# Exercise brief
Print the records that begin with the line containing "Given: Tap the" and end with the line containing "click(x=212, y=61)", copying each line exactly as it stands.

# Provided entries

☆ ☆ ☆ ☆

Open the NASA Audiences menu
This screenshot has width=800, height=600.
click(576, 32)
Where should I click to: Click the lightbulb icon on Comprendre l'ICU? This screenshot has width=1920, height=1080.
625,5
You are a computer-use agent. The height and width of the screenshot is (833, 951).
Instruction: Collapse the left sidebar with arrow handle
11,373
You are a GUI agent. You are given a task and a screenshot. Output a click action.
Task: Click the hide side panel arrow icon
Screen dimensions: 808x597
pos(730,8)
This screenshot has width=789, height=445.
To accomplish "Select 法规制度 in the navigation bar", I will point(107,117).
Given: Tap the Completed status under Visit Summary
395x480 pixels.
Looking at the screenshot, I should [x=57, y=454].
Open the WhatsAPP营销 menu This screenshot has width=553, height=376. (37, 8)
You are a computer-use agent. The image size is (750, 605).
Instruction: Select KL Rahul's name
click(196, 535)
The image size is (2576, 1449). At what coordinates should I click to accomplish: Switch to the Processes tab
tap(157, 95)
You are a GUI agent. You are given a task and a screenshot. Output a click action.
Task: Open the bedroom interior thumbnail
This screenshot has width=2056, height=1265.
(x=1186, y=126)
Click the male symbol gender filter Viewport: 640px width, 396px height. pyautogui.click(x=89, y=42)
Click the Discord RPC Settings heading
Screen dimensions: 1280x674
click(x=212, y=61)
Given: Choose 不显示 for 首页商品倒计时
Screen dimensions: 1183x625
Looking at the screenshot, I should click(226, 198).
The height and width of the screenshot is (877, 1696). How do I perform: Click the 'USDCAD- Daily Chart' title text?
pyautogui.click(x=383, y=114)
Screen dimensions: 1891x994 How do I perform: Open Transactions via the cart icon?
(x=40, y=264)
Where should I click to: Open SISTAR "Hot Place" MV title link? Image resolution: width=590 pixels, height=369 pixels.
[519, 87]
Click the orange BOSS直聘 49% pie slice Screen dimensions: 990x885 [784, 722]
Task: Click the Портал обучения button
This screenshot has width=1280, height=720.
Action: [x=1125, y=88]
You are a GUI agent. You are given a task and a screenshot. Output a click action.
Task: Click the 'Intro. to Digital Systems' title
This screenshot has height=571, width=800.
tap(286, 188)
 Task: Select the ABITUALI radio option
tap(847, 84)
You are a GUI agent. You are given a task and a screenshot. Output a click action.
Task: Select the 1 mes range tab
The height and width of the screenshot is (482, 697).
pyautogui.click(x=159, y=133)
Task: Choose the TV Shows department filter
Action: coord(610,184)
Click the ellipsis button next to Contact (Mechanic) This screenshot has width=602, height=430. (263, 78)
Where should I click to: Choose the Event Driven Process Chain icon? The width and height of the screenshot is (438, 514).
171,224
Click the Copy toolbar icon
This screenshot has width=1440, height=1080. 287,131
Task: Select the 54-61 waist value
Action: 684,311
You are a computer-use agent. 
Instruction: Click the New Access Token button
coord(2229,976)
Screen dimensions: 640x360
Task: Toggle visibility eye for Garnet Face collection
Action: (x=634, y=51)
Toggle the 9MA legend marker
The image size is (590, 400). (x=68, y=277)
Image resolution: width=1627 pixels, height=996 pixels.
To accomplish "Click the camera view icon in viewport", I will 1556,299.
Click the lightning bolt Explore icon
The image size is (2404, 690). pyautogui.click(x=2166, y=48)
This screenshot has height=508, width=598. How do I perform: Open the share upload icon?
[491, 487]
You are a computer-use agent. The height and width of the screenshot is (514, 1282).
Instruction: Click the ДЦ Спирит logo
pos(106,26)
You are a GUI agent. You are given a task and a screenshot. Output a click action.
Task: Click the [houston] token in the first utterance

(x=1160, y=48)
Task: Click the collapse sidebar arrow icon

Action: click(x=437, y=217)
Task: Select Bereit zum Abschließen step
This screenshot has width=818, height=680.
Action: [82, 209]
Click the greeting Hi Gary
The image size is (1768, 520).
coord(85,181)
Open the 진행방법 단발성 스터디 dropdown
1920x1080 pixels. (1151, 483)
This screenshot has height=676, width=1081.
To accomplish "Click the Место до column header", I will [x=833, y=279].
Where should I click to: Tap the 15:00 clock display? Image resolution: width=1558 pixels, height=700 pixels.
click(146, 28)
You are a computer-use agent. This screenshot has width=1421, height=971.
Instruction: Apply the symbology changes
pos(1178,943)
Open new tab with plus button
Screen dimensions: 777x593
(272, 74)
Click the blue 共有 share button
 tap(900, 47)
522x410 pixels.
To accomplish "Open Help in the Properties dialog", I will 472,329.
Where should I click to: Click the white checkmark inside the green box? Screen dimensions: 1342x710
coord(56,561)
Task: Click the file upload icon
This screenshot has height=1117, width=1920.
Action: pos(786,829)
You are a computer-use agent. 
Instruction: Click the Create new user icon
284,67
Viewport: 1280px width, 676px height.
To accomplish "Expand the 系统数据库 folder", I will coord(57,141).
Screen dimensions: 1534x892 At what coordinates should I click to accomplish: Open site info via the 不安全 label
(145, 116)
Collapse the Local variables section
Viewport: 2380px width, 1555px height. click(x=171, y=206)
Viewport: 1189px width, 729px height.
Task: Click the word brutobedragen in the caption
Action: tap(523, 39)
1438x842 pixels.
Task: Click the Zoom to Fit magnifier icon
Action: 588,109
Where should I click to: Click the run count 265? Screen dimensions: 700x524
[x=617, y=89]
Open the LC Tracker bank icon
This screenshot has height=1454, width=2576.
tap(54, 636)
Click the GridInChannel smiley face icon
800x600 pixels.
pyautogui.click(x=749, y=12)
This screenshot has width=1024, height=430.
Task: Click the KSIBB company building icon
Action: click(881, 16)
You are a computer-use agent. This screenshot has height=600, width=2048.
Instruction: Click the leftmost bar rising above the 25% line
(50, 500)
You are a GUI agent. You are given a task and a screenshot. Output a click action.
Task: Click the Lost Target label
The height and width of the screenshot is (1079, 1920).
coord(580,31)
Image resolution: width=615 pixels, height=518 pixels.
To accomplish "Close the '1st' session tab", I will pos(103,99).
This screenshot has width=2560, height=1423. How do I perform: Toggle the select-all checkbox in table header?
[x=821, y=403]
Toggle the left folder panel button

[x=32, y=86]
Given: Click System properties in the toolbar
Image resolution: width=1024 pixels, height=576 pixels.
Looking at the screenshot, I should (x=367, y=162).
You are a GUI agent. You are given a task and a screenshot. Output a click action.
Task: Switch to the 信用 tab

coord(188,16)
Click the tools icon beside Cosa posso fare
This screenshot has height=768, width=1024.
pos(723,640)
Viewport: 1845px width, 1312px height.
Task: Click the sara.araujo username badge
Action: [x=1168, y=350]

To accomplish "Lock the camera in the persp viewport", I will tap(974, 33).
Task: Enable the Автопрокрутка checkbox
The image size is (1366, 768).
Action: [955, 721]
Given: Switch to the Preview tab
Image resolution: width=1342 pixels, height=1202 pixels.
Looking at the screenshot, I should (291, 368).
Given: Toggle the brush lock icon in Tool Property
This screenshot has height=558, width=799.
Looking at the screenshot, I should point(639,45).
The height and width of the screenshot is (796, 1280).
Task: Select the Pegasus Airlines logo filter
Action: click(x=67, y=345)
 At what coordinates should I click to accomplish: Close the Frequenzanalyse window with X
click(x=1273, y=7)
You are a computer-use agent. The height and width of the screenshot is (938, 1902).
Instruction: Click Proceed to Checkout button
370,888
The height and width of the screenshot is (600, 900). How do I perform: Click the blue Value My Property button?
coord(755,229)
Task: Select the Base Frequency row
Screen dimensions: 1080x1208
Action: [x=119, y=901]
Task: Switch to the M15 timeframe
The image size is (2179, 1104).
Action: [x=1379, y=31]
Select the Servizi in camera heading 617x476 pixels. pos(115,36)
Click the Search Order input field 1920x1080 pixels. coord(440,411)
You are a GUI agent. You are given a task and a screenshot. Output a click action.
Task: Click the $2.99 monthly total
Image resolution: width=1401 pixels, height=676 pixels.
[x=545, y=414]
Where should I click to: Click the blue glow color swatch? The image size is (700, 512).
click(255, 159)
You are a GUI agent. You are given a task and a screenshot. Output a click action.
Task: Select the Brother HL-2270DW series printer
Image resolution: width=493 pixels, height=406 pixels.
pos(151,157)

☆ ☆ ☆ ☆

# Task response
Given: Tap the Completed status under Visit Summary
395x480 pixels.
Looking at the screenshot, I should [x=57, y=454].
Open the WhatsAPP营销 menu This screenshot has width=553, height=376. (37, 8)
You are a computer-use agent. The image size is (750, 605).
Instruction: Select KL Rahul's name
click(196, 535)
The image size is (2576, 1449). At what coordinates should I click to accomplish: Switch to the Processes tab
tap(157, 95)
You are a GUI agent. You are given a task and a screenshot. Output a click action.
Task: Open the bedroom interior thumbnail
This screenshot has width=2056, height=1265.
(x=1186, y=126)
Click the male symbol gender filter Viewport: 640px width, 396px height. pyautogui.click(x=89, y=42)
Click the Discord RPC Settings heading
Screen dimensions: 1280x674
click(x=212, y=61)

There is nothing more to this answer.